Your CCPA Compliance Checklist: Six Essential Steps
If you’re still a little unsure about how to comply with California’s new privacy law, fear not. We’ve got your checklist right here to help you avoid those CCPA fines.
The California Consumer Privacy Act (CCPA), which passed last year after pressure from consumer advocacy groups, sends a clear message to companies conducting business in the State of California: California consumers really do care about their privacy.But first, what does the CCPA say, exactly?
The CCPA (full text here) gives consumers the ability to know what information is being collected from them, the ability to opt out of that information collection (and ask companies to delete what information has been collected) and the ability to forbid companies from selling their information to a third party. This legislation is similar in several ways to the European Union’s General Data Protection Regulation (GDPR), says Helen Streck, CEO of Kaizen Infosource. California companies who are already working on GDPR compliance will therefore have a head start complying with the CCPA. But there are differences as well, Streck says.CCPA vs. GDPR: What’s the Difference?
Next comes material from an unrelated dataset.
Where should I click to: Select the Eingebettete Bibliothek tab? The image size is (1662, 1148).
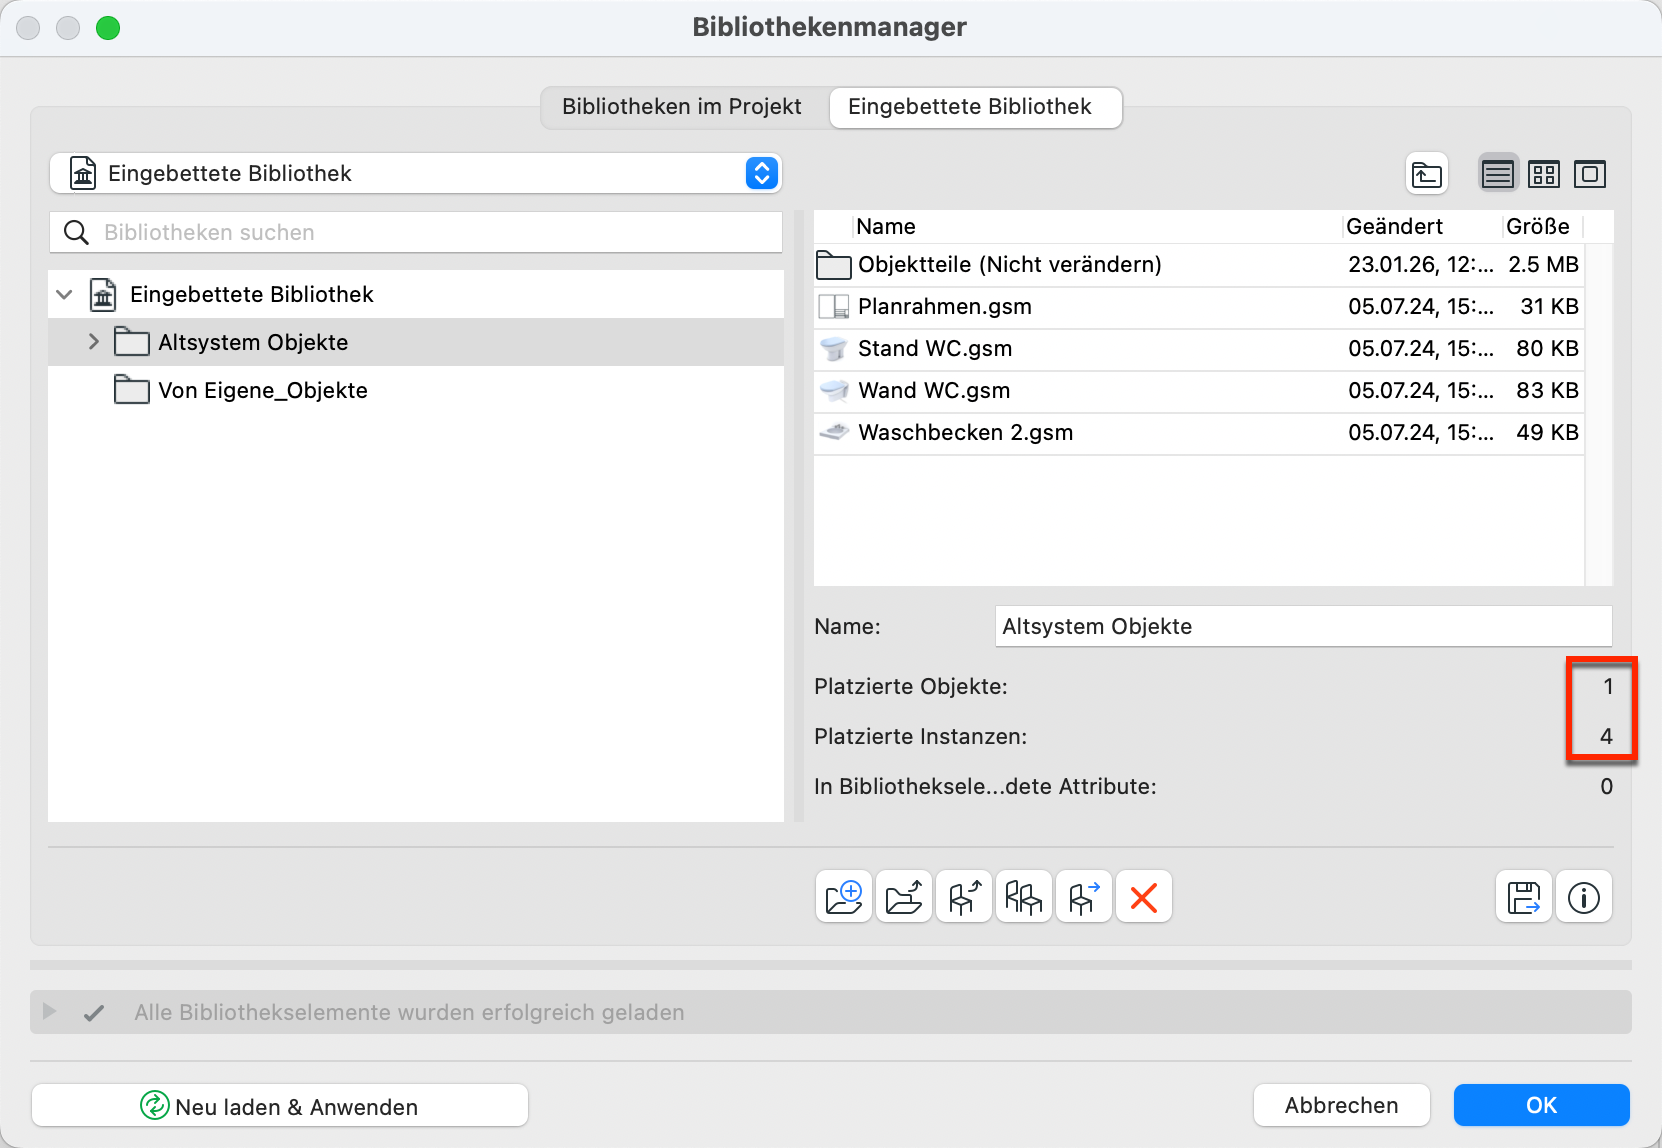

One difference is the smaller size of the fines and damages: the CCPA limits damages for exposed individuals to between $100 and $750 per incident, and regulators can levy fines of $7500 per violation. Streck notes that a more important difference between the CCPA and GDPR is that under the CCPA, third party businesses who receive personal information about a California resident must notify California consumers before selling their data. Furthermore, she cautions, not every California business is subject to the CCPA. “It applies in three situations,” she says: “If a company makes 50 percent of your annual revenue from selling personal data, or you’re a private company with $25 million in gross revenue, or you annually buy and sell information of 50,000-plus California residents, households or devices.” However, if your business does fall into one of those categories, the deadline for compliance with CCPA is January 1, 2020, and as every records manager knows, that’s not as much time as you might think. So we’ve put together a checklist to help you think about how best to proceed.Your CCPA Compliance Checklist: Six Essential Steps
Designate a Team to Spearhead Process Development
Although Streck won’t go as far as saying you should create an entire team to direct CCPA compliance efforts, she will say that it’s more likely that your business will meet the 2020 deadline with a team, versus an individual.
What you need on this team is a mixture of legal expertise (i.e. an attorney) and process expertise. “If you’re a legal expert with no process experience you can say ‘classify your data,’ but you need a process person who actually knows what that means,” Streck says.
Update Your Privacy Notices and Policies
Your company must provide notice to California consumers about what information you are collecting or disclosing to other entities before you start collecting it, as Streck noted. Specifically, you must tell consumers what categories of information you’re collecting—i.e. physical addresses, financial information, and even sleep habits—and if it isn’t listed in your privacy policy, you can’t collect it.
You must also inform California consumers if you’re selling this information to another party—and what categories of information you’re selling, as well as who you’re selling it to. Furthermore, you need to add a link on your website that clearly allows users to opt out of having their information sold.
Create and Maintain an Inventory of Record Data
Now, the hard part. You can’t just collect data—you need to categorize it appropriately, advice Streck has been giving to her records management clients for years, but which has taken on a new urgency. “If you don’t classify this data, deleting it upon request is almost impossible, as is complying with other regulatory obligations for recordkeeping,” she says.
Some considerations while you create the records of this data include:
- Whether the data being categorized has been sold (as “sold” is defined by the CCPA)
- Whether the data has been transferred to another party
- Whether the data was collected more than 12 months ago and is therefore exempt from the CCPA
- Whether the data is covered by federal privacy legislation like HIPAA
- Whether the data was purchased from another party
Map Data Relationships
If your company shares data with one or more third parties, you need to be aware of and document the exact relationship. Is the information being sold, or merely disclosed? Is it just certain categories of a consumer’s information that’s being sold? And to whom?
Create Processes for Data Access and Deletion
The CCPA gives consumers the right to access the information collected from them; this access must be given within 45 days. The same goes for requests from consumers to delete their information from your system—which they can do while also still allowing you to collect data from them.
You’ll need to not only create a system to document these requests, but also implement authentication processes to verify that they are coming from the consumer whose data you have. You will also need to decide what the official source of these data sets will be, if the data is being stored in various iterations.
And don’t forget to train customer service reps on how to respond to these requests.
Think About Data and Privacy From the Very Beginning
Streck has seen plenty of companies end up with nightmarishly cluttered databases despite creating data collection processes. The problem, she says, is that the creators of the processes simply don’t think about the total lifecycle of the data, from collection to eventual deletion. Embedding these principles in all areas of your business will save you from a lot of headaches down the line.